American Ryder Cup captain Tom Watson says his only thought is to win and says his players will have a point to prove when they arrive at Gleneagles in a year's time.
Watson and European counterpart Paul McGinley are in Scotland to mark the one year to go celebrations ahead of the Ryder Cup net September.
The PGA of American brought Watson back as captain to try and arrest a run of four European wins in five Ryder Cups - following the Miracle of Medinah last year in Chicago.
That comeback win hurt America badly, and now Watson is determined to repeat his efforts in 1993 as the last American captain to lead a winning Ryder Cup team on European soil.
"There's only one thought - to win," Watson told Sky Sports News as he travelled to Gleneagles on a specially organised steam train.
"It's a great event, the world watches this event and the Americans have not done very well.
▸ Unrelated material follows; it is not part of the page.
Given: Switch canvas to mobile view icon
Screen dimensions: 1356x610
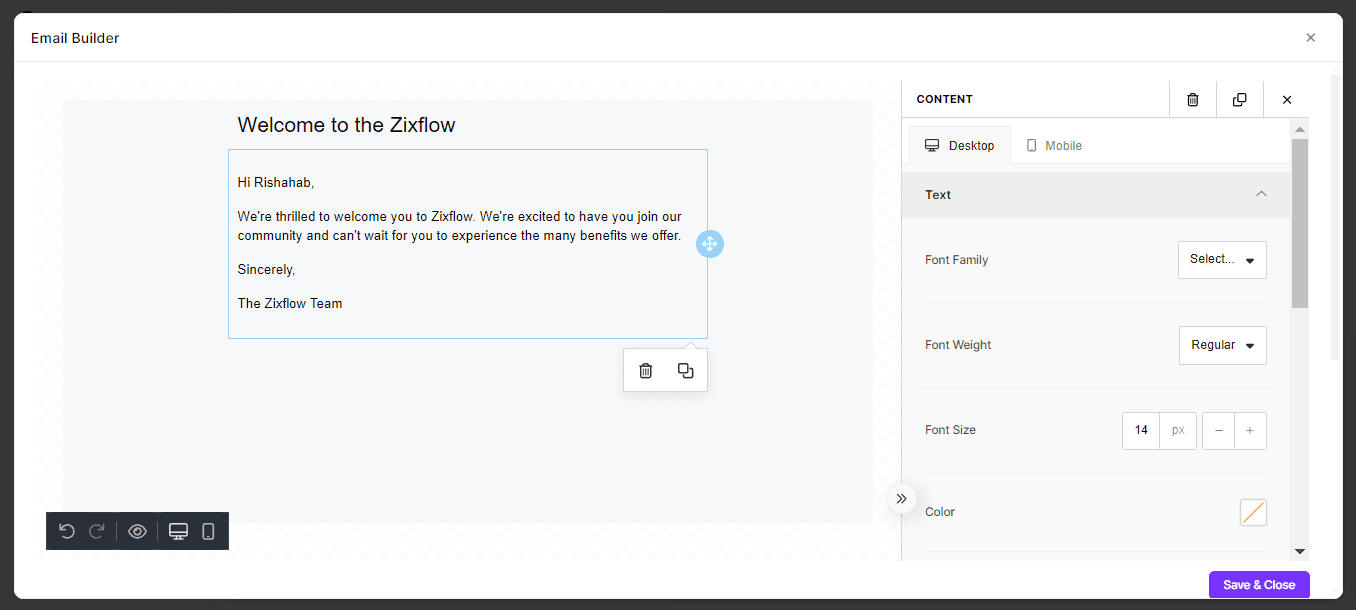Looking at the screenshot, I should click(x=208, y=531).
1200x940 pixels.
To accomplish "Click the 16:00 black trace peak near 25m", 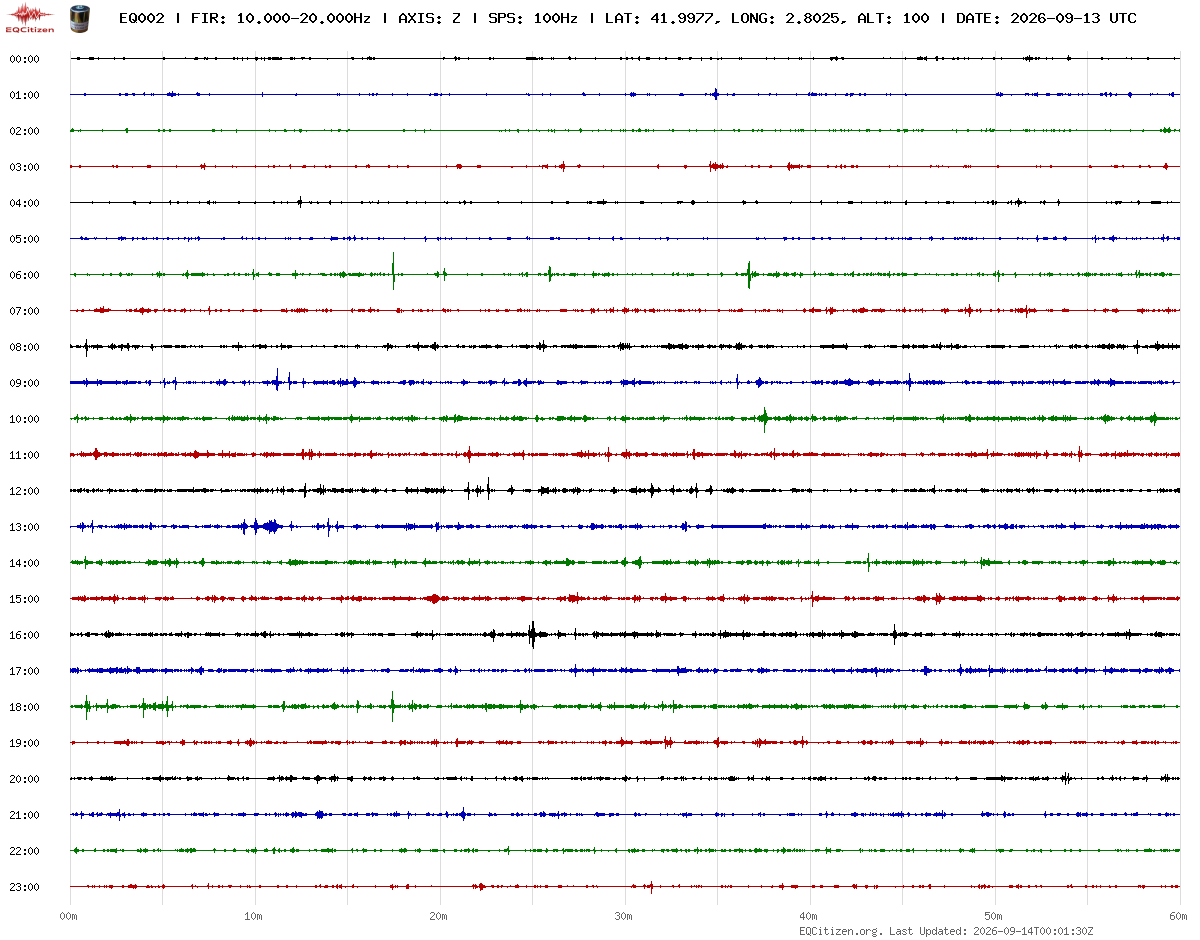I will coord(532,634).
It's on a much larger is scale since the last time I did it."
Watson is much-loved in Scotland but he is under no illusions that his team will be up against a partisan European crowd at Gleneagles - but would not want it any other way.
"There's no pretense that it'll be a partisan event, that's how it should be. I've played on teams and been captain and I know it's a partisan event," he added. "It's great playing for your country.
"That's the unique thing about the Ryder Cup, we play for ourselves all year but playing for your country is completely different."
Watson is relishing a return to Scotland, and he hopes to use the frustration of some narrow defeats over the last few years, especially in Medinah, as motivation to this time come out on top.
"I don't know if my players will eat a lot of haggis but I know the players are looking forward to playing here no question about it - and they have something to prove after last year.
"If you look at it objectively it was a great match but it turned out wrong for the American side and the players who played on the team last year, they'll have something to prove.
"I think they're getting pretty sick and tired of it, the American players - they have to go out and prove that they can get it."